The debate on how big the independent workforce is stems from who we count as part of this workforce.
The share of full-time freelancers is smaller than the share of workers who have done any type of contract or self-employed work in the last year. I’ve highlighted this point in my paper for AEI on “Understanding Non-Traditional Work Arrangements.” The table below (on page 6 in my AEI piece) shows the vastly different estimates we get across different data sources and how “independent worker” is measured in that data.
The number of workers with payments from app-based platforms rose dramatically beginning in 2014, but the rise has been entirely driven by driving-based platforms (e.g. ridesharing, delivery).
Most of these app-based drivers treat their jobs as merely “gigs.” They have full-time employment elsewhere and are supplemental earners, or only work intermittently on platforms, etc.
This is one of the most common myths about the gig economy. I also highlighted this point in my testimony to the Massachusetts Legislature.
The emergence of rideshare apps has not heralded a broader labor-market shift towards gig work—it is the only such shift.
The independent workforce is diverse. One-size-fits-all policy reforms may have unintended consequences on a highly diverse freelance and gig workforce.
The Bottom Line:
“Freelance and gig work are fairly widespread, but nothing new.
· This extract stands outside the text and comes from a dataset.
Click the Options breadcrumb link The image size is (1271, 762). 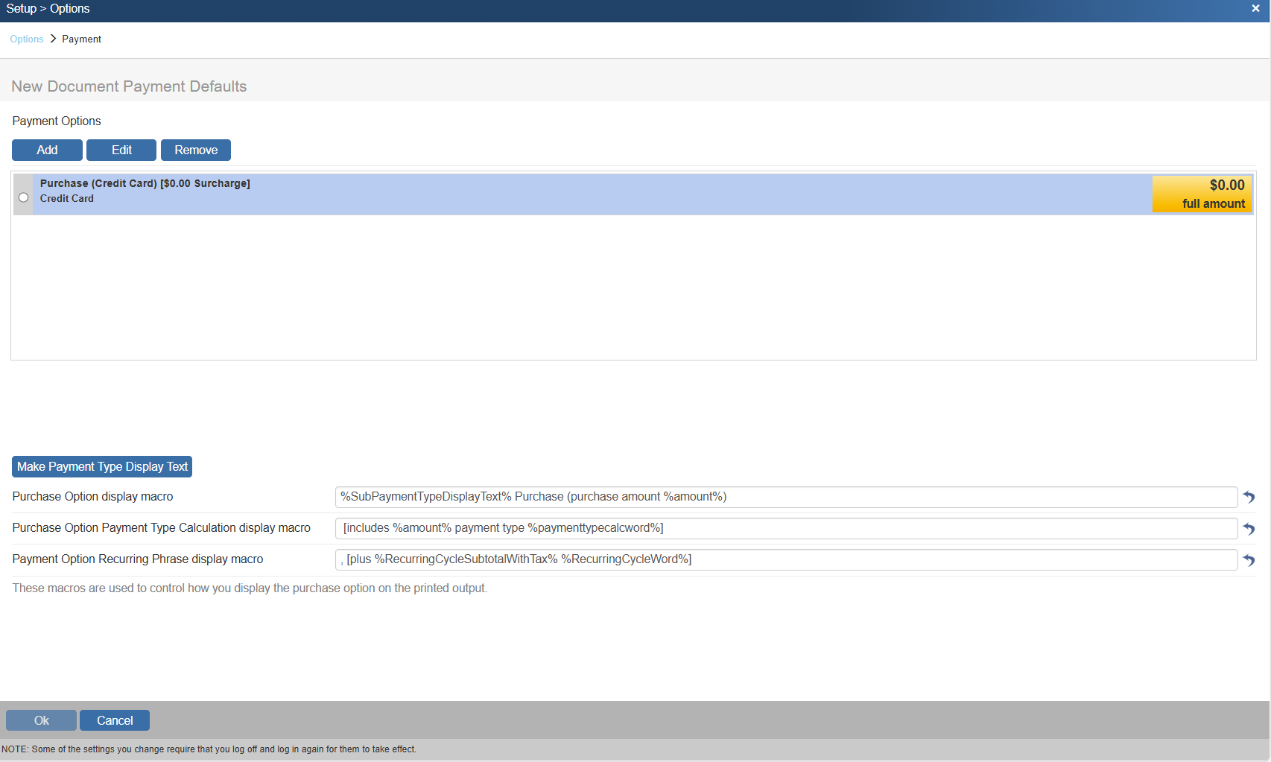tap(27, 39)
While apps have upended the market for driving work, their rise is a red herring, not the herald of a broader shift in the nature of work. As a result, debates over ABC laws and other reforms to independent contractor standards likely focus too much on ride-hailing specifically—a job largely done by contractors even before the rise of the apps—and too little on the wide array of less-visible jobs that most low-end contractors have done for decades. Well-designed reforms should protect vulnerable workers who do most of their work full-time for a single firm, while maintaining the ability of high-end professionals to work freely as freelancers.”